Exercise input:
________________

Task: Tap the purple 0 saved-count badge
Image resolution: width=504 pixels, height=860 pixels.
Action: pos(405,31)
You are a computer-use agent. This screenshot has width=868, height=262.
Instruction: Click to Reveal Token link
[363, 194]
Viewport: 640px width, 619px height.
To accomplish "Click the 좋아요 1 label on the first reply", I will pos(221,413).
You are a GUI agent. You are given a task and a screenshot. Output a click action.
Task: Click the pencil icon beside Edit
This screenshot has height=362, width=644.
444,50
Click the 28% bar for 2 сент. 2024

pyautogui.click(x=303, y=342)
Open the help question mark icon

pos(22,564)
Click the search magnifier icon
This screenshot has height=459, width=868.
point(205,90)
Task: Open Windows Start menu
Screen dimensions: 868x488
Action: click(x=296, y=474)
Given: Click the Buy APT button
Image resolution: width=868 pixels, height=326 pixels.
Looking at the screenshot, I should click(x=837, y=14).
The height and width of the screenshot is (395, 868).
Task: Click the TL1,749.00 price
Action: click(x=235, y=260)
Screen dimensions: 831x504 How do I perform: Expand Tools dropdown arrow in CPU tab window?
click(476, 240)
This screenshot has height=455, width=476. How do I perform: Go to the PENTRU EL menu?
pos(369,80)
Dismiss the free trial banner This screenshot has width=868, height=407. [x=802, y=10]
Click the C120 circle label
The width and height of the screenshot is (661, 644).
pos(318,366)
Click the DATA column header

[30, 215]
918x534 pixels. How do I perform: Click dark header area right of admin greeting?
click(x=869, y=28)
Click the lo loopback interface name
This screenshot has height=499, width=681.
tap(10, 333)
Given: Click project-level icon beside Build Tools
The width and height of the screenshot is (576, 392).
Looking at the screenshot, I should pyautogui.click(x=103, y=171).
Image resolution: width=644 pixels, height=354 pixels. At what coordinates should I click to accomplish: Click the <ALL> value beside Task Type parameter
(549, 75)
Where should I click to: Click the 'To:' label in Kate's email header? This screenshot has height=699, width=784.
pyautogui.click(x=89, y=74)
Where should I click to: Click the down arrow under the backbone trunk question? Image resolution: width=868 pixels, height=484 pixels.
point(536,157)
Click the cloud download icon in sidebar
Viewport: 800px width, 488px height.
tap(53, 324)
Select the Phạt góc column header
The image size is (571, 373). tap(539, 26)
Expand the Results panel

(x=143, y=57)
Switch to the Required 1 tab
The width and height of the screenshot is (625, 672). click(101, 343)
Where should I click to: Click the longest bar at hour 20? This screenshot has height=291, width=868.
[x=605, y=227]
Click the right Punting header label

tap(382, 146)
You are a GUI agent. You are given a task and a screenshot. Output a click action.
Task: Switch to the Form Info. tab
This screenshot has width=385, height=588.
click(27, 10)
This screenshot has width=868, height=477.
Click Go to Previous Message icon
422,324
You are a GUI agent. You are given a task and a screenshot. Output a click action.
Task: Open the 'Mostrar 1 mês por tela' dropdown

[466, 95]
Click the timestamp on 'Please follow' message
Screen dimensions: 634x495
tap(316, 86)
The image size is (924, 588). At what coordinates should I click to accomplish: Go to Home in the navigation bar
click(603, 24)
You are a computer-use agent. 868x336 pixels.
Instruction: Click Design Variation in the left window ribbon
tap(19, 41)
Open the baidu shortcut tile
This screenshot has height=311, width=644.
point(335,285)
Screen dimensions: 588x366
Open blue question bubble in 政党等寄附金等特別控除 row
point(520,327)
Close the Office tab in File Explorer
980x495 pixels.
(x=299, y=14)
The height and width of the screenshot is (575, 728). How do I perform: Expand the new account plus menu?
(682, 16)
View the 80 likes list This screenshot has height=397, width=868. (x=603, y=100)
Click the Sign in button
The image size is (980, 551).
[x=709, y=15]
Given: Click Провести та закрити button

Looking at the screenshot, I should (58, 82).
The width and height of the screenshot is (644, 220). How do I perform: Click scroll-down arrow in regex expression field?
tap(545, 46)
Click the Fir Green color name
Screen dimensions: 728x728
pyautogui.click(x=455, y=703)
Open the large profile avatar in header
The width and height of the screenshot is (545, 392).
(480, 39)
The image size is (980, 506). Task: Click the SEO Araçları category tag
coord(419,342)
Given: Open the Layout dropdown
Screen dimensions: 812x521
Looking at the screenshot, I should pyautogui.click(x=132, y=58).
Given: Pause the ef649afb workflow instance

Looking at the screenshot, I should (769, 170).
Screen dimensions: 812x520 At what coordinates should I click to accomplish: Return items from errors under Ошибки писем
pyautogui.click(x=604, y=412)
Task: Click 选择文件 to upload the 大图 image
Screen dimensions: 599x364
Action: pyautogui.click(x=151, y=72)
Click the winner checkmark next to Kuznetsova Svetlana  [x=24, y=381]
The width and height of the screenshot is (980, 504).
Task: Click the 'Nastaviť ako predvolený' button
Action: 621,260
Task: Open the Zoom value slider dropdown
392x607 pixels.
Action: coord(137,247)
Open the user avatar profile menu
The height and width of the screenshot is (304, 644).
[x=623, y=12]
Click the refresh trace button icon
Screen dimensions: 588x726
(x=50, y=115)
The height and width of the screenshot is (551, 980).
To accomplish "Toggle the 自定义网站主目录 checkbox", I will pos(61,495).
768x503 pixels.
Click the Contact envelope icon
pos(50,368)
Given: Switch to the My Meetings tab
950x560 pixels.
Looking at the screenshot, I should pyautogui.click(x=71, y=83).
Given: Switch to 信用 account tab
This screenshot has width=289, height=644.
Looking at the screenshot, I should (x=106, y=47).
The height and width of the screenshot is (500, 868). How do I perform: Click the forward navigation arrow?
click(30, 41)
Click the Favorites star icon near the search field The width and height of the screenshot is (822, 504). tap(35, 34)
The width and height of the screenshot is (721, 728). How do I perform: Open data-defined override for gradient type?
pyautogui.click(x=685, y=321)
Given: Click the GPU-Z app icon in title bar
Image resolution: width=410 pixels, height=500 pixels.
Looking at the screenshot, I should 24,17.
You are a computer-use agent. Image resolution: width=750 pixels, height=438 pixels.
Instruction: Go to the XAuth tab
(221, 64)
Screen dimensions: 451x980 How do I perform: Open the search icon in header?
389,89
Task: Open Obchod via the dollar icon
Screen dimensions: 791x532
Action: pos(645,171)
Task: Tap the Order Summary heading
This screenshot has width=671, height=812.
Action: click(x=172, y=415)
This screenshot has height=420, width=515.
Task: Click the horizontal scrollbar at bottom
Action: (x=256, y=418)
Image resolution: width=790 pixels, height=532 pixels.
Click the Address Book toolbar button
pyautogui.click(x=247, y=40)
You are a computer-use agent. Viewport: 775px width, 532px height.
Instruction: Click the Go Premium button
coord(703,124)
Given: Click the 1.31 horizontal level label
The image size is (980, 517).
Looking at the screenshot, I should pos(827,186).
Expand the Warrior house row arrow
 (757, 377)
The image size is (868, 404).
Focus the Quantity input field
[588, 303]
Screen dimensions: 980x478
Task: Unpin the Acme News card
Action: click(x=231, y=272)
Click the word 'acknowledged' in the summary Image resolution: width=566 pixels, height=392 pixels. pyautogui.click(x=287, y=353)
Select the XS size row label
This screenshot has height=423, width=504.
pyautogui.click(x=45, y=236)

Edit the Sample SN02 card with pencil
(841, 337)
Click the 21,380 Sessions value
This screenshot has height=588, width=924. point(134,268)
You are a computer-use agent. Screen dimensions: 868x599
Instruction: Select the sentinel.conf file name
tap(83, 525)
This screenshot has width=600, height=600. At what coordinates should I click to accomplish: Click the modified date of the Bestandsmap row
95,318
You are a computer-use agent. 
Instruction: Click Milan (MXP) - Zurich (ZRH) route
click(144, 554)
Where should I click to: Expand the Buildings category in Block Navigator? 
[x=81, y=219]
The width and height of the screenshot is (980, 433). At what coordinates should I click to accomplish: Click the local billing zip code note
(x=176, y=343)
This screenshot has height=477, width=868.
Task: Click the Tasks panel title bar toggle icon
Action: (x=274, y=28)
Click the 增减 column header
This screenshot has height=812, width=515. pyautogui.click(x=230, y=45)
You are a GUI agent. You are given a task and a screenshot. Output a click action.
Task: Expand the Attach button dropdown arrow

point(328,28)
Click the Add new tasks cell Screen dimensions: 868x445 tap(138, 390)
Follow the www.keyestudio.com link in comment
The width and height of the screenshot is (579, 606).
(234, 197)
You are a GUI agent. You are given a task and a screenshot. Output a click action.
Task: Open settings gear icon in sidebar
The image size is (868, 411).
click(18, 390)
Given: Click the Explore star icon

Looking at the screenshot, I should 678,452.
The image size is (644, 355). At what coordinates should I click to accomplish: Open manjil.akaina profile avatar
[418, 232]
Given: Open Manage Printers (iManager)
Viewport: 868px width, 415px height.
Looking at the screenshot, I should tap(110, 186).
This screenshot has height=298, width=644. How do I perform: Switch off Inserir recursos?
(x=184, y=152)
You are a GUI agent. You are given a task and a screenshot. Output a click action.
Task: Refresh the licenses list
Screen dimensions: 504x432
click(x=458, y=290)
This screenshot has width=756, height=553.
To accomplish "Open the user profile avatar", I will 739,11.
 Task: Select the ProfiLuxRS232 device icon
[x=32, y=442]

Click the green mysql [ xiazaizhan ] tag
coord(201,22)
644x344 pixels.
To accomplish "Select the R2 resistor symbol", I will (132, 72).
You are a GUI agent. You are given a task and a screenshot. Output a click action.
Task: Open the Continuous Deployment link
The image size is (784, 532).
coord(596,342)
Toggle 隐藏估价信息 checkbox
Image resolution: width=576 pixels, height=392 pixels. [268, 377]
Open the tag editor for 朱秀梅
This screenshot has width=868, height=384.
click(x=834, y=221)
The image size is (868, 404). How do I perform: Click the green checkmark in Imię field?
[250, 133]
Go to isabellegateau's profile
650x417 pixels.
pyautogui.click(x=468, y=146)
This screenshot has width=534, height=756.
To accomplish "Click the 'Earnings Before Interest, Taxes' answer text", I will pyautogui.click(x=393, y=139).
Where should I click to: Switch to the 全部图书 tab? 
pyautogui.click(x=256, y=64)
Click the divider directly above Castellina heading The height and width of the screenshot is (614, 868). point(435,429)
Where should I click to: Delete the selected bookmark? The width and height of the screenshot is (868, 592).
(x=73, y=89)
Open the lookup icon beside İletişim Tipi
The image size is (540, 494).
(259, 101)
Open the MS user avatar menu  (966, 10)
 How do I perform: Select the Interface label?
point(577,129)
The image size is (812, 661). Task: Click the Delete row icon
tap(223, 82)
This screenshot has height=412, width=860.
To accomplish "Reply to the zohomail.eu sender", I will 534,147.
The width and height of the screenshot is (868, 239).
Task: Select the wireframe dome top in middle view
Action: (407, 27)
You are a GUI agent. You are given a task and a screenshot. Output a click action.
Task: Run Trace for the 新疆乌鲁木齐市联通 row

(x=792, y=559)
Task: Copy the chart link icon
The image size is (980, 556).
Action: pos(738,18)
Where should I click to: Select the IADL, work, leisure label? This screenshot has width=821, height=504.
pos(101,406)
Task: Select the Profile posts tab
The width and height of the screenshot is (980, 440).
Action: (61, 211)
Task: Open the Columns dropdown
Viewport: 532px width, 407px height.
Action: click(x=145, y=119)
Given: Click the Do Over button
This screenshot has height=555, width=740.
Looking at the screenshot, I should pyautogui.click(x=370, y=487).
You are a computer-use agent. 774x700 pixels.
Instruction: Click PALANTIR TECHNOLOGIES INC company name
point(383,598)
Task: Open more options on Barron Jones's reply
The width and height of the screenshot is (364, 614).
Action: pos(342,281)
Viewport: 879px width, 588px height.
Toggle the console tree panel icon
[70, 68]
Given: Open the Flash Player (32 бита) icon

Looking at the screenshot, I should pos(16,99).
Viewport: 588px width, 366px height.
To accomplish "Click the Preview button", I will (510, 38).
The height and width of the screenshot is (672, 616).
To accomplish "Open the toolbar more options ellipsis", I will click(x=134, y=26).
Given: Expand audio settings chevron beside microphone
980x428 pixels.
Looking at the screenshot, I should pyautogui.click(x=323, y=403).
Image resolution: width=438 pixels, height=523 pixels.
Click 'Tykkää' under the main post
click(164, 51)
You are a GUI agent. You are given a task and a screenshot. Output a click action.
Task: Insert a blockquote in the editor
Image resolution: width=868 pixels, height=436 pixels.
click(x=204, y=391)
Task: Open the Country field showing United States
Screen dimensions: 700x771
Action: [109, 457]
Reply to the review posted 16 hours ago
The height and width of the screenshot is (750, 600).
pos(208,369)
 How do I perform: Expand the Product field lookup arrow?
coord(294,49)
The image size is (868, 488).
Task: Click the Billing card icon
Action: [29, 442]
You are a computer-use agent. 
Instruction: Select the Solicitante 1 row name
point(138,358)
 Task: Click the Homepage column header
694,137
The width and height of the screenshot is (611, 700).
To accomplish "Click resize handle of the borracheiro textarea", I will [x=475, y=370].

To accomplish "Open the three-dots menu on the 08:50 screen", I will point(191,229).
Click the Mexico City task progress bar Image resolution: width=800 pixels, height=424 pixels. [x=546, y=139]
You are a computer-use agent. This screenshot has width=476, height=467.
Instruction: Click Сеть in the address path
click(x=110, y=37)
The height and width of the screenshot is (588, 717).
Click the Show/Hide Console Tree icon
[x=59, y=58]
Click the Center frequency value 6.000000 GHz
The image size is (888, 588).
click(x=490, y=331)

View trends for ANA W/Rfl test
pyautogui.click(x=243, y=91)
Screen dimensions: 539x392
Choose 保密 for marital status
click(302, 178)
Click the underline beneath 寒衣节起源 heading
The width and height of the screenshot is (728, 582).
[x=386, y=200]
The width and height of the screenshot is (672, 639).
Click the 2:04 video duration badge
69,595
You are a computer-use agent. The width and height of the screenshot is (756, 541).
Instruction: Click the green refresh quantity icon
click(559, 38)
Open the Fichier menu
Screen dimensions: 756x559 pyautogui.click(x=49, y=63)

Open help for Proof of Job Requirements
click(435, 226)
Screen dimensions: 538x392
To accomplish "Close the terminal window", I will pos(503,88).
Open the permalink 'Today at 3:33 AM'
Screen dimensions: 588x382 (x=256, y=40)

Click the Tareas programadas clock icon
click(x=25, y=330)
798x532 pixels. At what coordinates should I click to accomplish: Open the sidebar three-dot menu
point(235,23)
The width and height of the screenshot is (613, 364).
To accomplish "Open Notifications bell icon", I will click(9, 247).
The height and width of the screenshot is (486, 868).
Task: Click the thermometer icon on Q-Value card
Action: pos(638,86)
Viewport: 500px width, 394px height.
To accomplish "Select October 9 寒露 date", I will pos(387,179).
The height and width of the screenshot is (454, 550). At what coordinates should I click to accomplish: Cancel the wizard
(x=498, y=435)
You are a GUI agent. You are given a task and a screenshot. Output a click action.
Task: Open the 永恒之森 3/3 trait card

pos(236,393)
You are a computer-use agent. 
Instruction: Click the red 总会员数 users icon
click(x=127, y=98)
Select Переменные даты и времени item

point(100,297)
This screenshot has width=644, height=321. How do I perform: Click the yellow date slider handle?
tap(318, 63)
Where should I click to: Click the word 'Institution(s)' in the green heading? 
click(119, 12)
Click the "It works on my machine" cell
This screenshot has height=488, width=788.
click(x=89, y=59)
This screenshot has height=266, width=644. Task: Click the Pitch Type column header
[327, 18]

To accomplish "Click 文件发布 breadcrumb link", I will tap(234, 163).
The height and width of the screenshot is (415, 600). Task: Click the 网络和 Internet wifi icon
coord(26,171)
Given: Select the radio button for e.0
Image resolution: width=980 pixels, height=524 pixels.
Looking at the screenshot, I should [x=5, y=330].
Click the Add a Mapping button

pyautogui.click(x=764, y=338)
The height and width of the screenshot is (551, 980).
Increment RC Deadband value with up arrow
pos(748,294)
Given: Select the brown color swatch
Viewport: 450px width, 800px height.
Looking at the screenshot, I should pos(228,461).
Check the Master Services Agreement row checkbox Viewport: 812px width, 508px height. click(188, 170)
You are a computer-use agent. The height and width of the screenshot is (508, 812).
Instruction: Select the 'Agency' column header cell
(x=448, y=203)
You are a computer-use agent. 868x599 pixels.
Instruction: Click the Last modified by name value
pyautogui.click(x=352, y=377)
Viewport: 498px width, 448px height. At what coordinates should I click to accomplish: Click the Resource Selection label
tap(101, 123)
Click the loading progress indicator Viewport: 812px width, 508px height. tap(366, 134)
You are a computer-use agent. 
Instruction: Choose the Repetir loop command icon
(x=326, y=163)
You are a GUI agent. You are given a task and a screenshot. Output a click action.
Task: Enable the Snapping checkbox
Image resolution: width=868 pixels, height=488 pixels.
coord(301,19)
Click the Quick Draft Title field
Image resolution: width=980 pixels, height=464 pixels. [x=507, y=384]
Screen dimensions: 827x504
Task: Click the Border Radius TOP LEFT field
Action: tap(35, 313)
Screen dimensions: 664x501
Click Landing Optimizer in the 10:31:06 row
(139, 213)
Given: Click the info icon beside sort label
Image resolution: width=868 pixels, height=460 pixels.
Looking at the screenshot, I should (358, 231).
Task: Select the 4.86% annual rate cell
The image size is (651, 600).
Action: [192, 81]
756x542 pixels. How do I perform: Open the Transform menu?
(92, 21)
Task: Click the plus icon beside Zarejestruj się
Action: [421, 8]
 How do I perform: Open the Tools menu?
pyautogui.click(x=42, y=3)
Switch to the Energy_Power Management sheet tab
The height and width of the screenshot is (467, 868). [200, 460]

________________

Aim of the exercise: The response must consist of the lines above, from the first one through the line containing "Given: Click the Buy APT button", reproduced exactly.

Completed task:
Task: Tap the purple 0 saved-count badge
Image resolution: width=504 pixels, height=860 pixels.
Action: pos(405,31)
You are a computer-use agent. This screenshot has width=868, height=262.
Instruction: Click to Reveal Token link
[363, 194]
Viewport: 640px width, 619px height.
To accomplish "Click the 좋아요 1 label on the first reply", I will pos(221,413).
You are a GUI agent. You are given a task and a screenshot. Output a click action.
Task: Click the pencil icon beside Edit
This screenshot has height=362, width=644.
444,50
Click the 28% bar for 2 сент. 2024

pyautogui.click(x=303, y=342)
Open the help question mark icon

pos(22,564)
Click the search magnifier icon
This screenshot has height=459, width=868.
point(205,90)
Task: Open Windows Start menu
Screen dimensions: 868x488
Action: click(x=296, y=474)
Given: Click the Buy APT button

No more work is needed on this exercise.